§ DATASET EXTRACT
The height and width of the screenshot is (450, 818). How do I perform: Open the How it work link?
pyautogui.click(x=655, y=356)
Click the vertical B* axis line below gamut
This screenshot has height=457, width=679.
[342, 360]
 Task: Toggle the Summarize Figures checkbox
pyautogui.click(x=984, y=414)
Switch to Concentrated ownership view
--
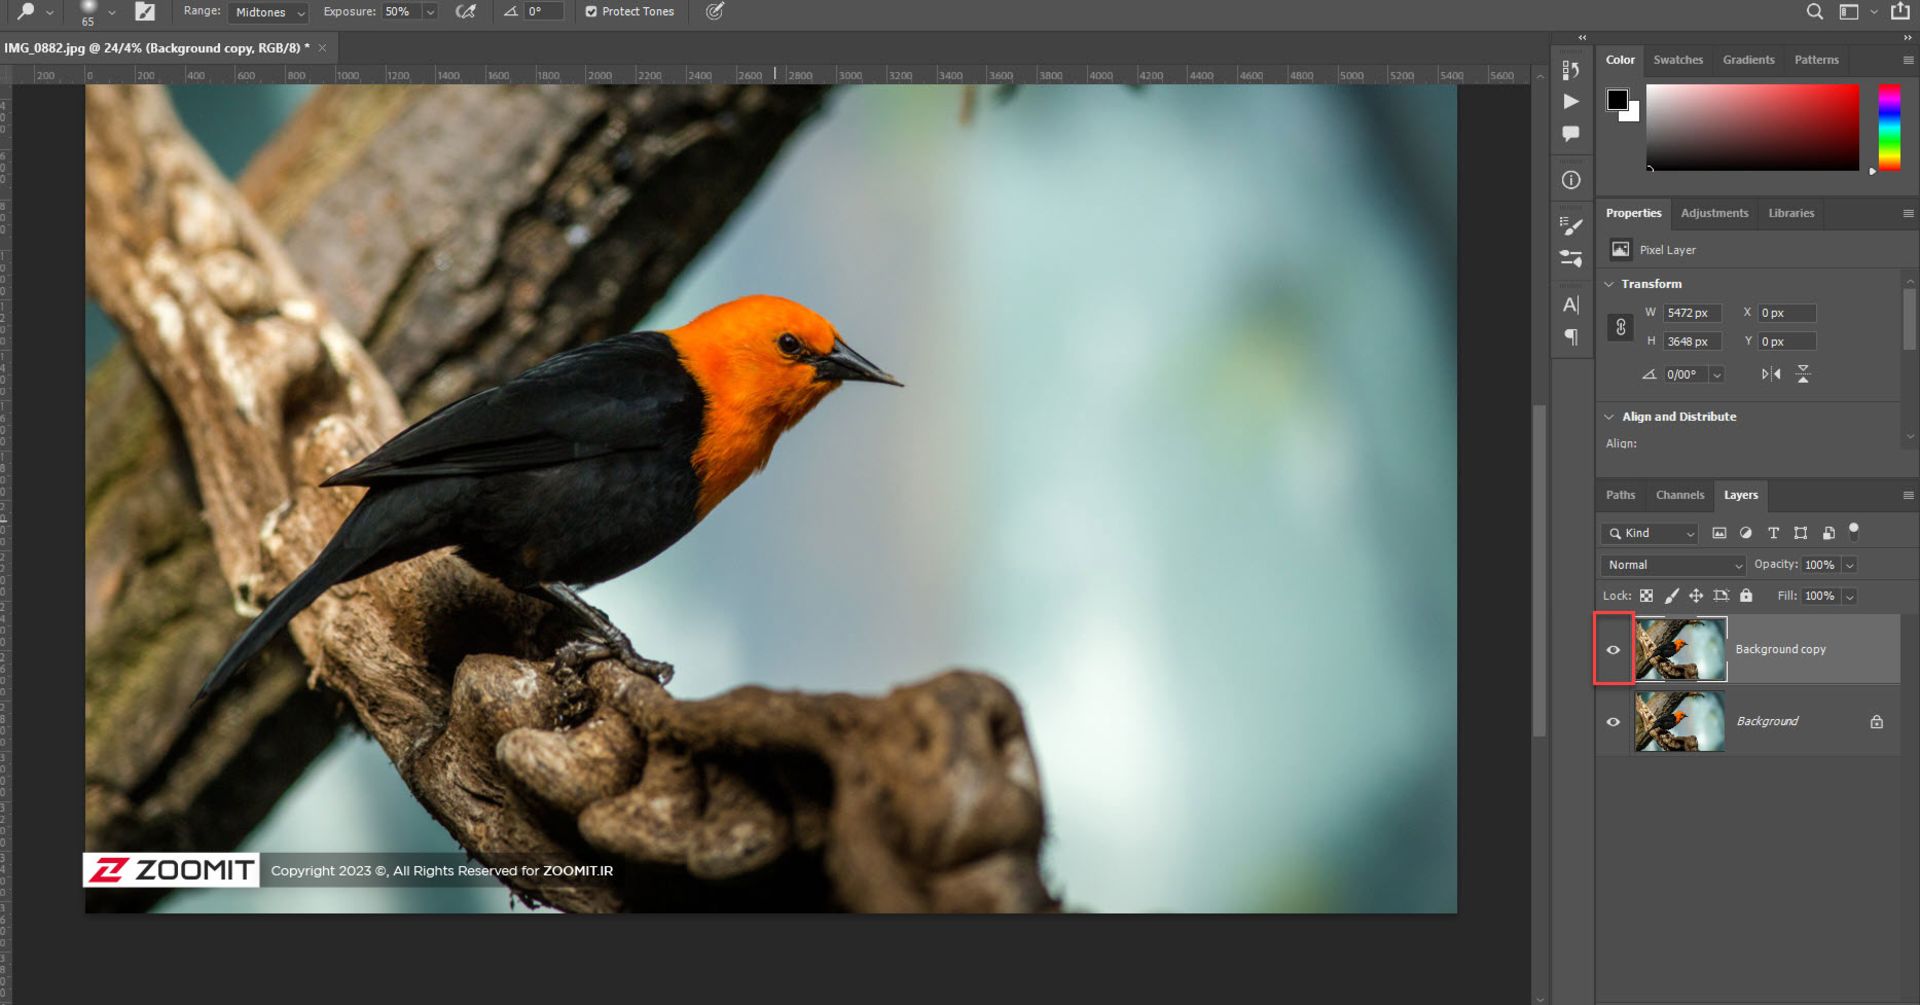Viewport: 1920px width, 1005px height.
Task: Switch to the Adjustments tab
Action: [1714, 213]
...
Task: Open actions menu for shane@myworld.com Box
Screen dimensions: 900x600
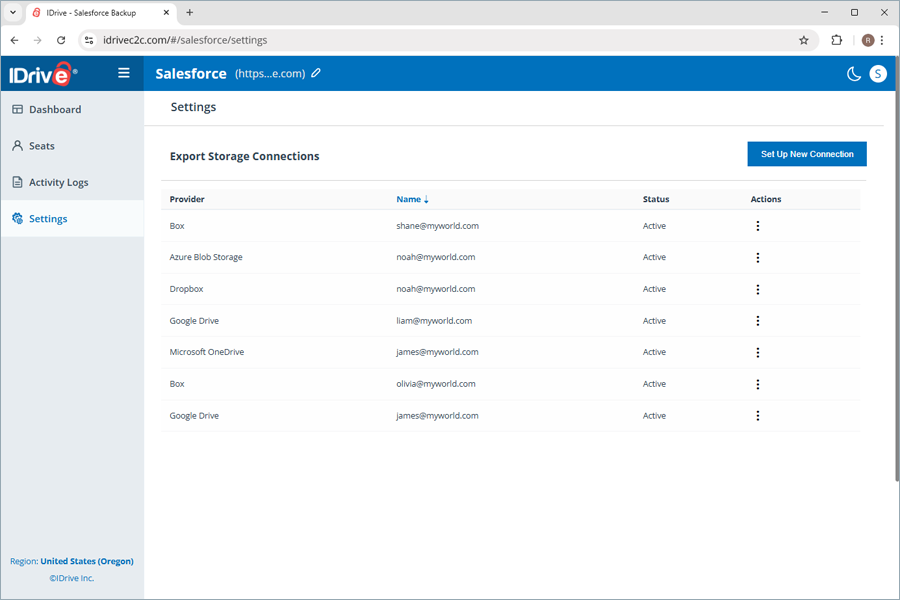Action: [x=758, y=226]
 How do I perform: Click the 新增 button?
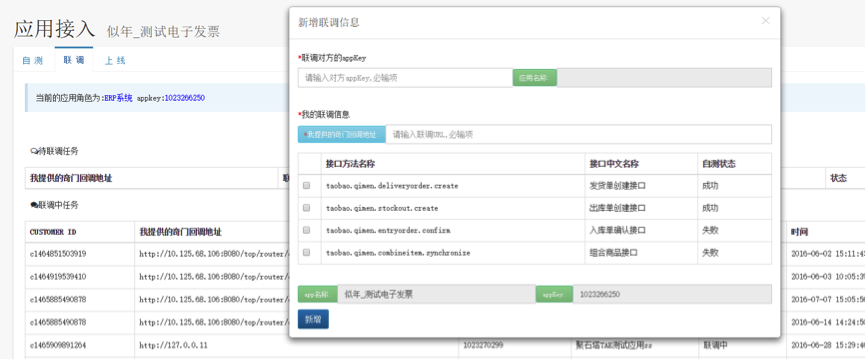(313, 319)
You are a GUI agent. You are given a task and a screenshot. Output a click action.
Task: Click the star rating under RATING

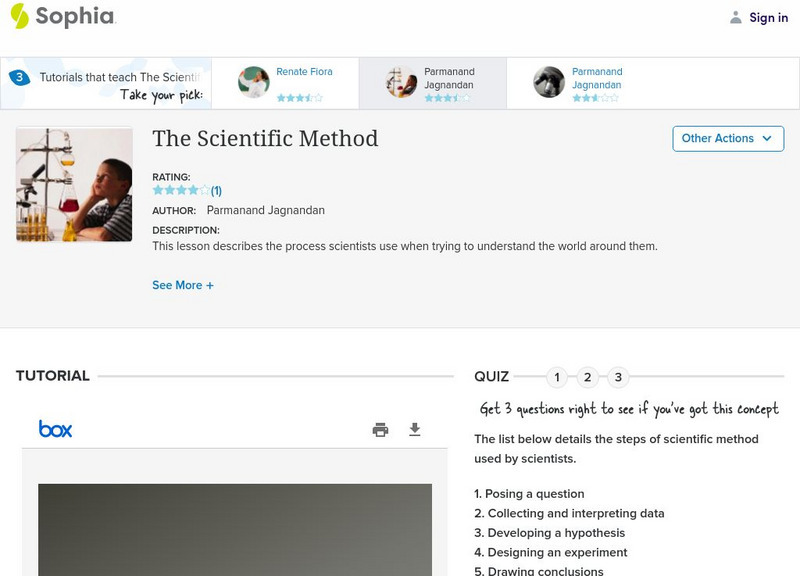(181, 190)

§ WORK ITEM
Above are the entries. Quote exactly the lines from the one bearing "The height and" through the one bearing "Switch to Concentrated ownership view".

§ WRITTEN ANSWER
The height and width of the screenshot is (450, 818). How do I perform: Open the How it work link?
pyautogui.click(x=655, y=356)
Click the vertical B* axis line below gamut
This screenshot has height=457, width=679.
[342, 360]
 Task: Toggle the Summarize Figures checkbox
pyautogui.click(x=984, y=414)
Switch to Concentrated ownership view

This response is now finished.